Il vetturino non sa cosa fare, di quelle cose non se ne intende. Di cavalli sì, di donne no dal momento che non si è mai neanche voluto sposare. Sale sul carretto, tira le briglie, volta il muso del cavallo verso l'uscita del cortile.

– Vado a cercare aiuto, ho visto che la chiesa è vicina. Cerco il prete, magari poi lui vi manda il dottore.
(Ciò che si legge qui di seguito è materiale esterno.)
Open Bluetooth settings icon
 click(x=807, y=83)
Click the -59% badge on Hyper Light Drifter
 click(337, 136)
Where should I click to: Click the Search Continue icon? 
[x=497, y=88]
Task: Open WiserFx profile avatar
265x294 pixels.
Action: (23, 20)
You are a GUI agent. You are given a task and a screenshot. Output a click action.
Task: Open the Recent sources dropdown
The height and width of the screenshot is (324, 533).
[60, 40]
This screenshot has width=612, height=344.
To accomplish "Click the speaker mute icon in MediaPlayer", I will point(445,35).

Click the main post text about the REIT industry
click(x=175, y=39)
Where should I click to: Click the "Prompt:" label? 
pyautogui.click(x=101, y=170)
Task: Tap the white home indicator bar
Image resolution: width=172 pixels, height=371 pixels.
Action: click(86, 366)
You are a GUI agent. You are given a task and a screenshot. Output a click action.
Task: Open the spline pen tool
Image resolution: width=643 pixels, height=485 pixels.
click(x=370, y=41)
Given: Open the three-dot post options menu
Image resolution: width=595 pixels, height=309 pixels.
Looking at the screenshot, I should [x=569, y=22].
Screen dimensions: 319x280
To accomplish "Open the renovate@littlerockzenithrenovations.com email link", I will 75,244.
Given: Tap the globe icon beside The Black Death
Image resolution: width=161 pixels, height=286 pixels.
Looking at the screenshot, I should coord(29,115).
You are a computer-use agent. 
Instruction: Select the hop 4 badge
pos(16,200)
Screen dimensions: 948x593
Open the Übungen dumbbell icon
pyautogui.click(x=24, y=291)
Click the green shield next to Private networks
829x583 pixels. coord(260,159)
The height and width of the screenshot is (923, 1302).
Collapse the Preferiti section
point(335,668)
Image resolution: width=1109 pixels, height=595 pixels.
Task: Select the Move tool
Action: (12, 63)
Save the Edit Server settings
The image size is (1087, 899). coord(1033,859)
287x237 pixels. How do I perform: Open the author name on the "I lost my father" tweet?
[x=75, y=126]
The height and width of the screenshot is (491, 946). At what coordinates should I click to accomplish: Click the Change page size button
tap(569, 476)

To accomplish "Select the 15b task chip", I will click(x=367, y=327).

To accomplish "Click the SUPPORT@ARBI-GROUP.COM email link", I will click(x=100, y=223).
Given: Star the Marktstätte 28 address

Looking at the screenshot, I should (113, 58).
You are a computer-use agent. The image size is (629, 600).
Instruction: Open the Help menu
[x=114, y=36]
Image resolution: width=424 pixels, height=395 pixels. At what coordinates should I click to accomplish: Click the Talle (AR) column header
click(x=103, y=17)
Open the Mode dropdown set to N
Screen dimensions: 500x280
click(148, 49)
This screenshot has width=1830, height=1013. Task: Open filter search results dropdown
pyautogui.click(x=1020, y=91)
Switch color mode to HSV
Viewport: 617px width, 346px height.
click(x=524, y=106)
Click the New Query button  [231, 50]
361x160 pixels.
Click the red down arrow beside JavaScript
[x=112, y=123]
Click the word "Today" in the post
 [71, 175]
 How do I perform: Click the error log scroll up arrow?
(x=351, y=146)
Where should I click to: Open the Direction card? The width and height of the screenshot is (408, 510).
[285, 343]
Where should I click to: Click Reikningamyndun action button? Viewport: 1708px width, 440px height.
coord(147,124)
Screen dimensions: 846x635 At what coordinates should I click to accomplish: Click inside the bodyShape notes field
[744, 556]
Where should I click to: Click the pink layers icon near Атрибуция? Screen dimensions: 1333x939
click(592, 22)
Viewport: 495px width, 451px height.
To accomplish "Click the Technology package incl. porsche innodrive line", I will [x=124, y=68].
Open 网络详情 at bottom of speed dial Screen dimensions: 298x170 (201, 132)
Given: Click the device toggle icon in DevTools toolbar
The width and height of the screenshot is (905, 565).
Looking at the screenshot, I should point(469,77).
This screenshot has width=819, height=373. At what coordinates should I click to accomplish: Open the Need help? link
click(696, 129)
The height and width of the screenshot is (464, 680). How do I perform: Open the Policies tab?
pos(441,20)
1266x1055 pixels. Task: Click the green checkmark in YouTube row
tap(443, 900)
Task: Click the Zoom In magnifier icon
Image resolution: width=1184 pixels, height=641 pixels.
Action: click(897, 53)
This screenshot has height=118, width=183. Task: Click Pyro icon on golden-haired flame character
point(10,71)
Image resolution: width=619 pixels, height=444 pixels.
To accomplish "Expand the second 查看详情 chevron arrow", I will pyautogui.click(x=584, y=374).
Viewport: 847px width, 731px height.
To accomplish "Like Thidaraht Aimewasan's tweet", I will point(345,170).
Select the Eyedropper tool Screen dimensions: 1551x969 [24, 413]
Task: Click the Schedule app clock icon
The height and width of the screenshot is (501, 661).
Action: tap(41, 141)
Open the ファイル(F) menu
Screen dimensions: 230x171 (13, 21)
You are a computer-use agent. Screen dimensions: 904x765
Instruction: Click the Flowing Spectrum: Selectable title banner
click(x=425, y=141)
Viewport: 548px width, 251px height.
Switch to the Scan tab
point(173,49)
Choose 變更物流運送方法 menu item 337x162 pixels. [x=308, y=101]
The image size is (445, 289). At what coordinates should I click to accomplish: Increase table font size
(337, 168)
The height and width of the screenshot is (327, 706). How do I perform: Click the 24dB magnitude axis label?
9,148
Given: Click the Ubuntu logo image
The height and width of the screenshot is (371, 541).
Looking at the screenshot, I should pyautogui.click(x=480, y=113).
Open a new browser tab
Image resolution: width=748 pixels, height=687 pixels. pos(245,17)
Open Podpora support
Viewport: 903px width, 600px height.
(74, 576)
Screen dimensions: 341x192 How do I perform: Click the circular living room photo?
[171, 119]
Mi no conosso el vostro paese, me despiase...

– Ecco bravo, vada in canonica e ci porti don Piero! – lo incita Anselmo mentre si avvia verso la porta di casa.
Quel cortile lo conosce bene, ne conosce ogni sasso, ogni filo d'erba, ogni granello di terra. Non ha bisogno di lanterne.

Anselmo è dietro a suo fratello, regge le gambe di Agnese.

Nella confusione generale, si sentono dei rumori provenire dal piano superiore. Una finestra si apre su quella notte fuori dalla norma. Una voce femminile urla.